Внешние камеры показывали небывалое скопление субпространственных тварей. Эти разноцветные, искрящиеся потусторонней силой исполины могли натворить бедствий, даже находясь в единственном числе не далеко от корабля. Они оплетали звездолеты своими неуязвимыми щупальцами и долбили громадными клювами броню. Кроме того, они присасывались к поверхности металла присосками, коих во множестве мостилось вокруг их глоток, и медленно вытягивали из экипажа жизненные силы. Воистину то были самые худшие создания вселенной, гроза путешественников дальних странствий, ведь уничтожить их можно было только прямым ударом в глаз, не покрытый броней. И от этих адских созданий не находилось спасения — они излучали какое-то поле, наводившее на людей спазматический страх и парализуя человека от страха.
— Попали, — протянул присмиревший Бибул, сияющий новеньким отутюженным мундиром. Видимо, он все-таки запасся одеждой перед вылетом.
Остальные члены команды, присутствующие на мостике, молчаливо согласились.
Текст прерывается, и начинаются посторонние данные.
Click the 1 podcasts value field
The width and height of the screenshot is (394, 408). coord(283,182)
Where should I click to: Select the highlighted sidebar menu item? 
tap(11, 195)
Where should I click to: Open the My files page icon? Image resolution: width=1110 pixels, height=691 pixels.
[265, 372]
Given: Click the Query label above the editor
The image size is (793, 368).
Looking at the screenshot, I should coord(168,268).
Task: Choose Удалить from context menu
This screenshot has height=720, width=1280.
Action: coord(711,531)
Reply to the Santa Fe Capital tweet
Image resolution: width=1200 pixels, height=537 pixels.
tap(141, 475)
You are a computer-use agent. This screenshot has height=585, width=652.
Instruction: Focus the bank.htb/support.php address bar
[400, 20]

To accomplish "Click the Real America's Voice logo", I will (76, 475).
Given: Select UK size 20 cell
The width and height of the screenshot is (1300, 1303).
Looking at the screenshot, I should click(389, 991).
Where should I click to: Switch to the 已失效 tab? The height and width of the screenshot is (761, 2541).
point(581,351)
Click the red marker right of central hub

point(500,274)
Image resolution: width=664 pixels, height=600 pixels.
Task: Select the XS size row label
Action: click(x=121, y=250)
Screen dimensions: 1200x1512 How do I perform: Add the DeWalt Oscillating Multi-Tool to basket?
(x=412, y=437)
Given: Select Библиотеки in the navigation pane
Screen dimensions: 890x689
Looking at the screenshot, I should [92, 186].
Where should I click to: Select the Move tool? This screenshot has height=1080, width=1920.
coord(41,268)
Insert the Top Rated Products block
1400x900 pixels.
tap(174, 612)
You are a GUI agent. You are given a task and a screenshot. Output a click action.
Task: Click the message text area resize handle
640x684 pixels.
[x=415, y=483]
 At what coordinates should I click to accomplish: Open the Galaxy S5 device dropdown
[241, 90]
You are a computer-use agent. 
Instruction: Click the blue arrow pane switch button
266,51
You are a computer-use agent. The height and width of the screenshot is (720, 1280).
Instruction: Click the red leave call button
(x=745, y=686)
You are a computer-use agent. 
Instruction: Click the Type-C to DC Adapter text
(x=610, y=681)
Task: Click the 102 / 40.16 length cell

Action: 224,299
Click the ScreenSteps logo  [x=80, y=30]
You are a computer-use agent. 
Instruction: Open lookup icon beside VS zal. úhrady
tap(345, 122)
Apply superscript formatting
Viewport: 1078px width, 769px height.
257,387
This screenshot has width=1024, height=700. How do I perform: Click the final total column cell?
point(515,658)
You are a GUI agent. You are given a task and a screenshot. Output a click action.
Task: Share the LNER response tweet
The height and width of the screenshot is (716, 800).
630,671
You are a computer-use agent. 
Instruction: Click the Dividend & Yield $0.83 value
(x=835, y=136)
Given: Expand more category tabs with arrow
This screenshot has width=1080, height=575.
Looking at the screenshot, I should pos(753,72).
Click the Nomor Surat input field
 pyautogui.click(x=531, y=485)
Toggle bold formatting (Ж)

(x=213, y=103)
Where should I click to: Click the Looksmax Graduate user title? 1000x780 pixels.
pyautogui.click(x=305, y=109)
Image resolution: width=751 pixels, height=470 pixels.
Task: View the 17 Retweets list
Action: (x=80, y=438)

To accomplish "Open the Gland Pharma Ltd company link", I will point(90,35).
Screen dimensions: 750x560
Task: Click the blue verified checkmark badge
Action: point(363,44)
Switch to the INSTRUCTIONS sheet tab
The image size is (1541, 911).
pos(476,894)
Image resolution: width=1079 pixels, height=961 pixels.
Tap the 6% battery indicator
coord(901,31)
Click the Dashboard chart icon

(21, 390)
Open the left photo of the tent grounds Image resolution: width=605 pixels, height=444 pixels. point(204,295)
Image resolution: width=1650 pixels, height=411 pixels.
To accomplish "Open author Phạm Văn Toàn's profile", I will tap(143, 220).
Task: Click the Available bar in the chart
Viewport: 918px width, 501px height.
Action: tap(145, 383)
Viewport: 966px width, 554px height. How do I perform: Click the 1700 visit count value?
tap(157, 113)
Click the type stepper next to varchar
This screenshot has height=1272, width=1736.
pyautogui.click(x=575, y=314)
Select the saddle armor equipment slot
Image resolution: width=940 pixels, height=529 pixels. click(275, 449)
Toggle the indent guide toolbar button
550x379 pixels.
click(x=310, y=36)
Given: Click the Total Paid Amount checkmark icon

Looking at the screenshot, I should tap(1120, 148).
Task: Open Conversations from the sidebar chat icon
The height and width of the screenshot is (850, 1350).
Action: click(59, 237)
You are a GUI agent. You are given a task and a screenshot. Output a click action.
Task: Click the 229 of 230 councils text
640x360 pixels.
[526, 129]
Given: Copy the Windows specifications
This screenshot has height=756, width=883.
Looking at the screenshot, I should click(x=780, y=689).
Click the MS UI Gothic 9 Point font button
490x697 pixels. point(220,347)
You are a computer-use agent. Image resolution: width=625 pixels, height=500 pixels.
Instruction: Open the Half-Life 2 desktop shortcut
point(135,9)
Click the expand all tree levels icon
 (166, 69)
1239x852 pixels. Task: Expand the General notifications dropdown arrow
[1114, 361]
Ни один из них сглотнул пересохшим горлом, даже не надеясь дожить до окончания часа, который плыл в подпространстве во много раз медленнее, иногда совсем замирая, чем в обычном космосе.
Зашипел сервомотор и в помещение зашел монах. Он блестел влажными после душа волосами, над которыми гордо реял нимб. Зеленые отблески пробегали искрами по мокрым волосам, отчего складывалось впечатление, что святой снизошел до простых смертных. Спустя какое-то время гало вокруг его темени погасло, впитавшись в кожу и затылок.
— Какой красавец, — прошептала доктор, машинально поглаживая воистину нечеловеческих размеров вздувшуюся от глубокого вдоха грудь.
Стигней почтенно кивнул ей головой. В этом кивке было столько благородства, что Эвелина Швай аж зарделась, словно девочка, а не закаленная в амурных боях феминистка.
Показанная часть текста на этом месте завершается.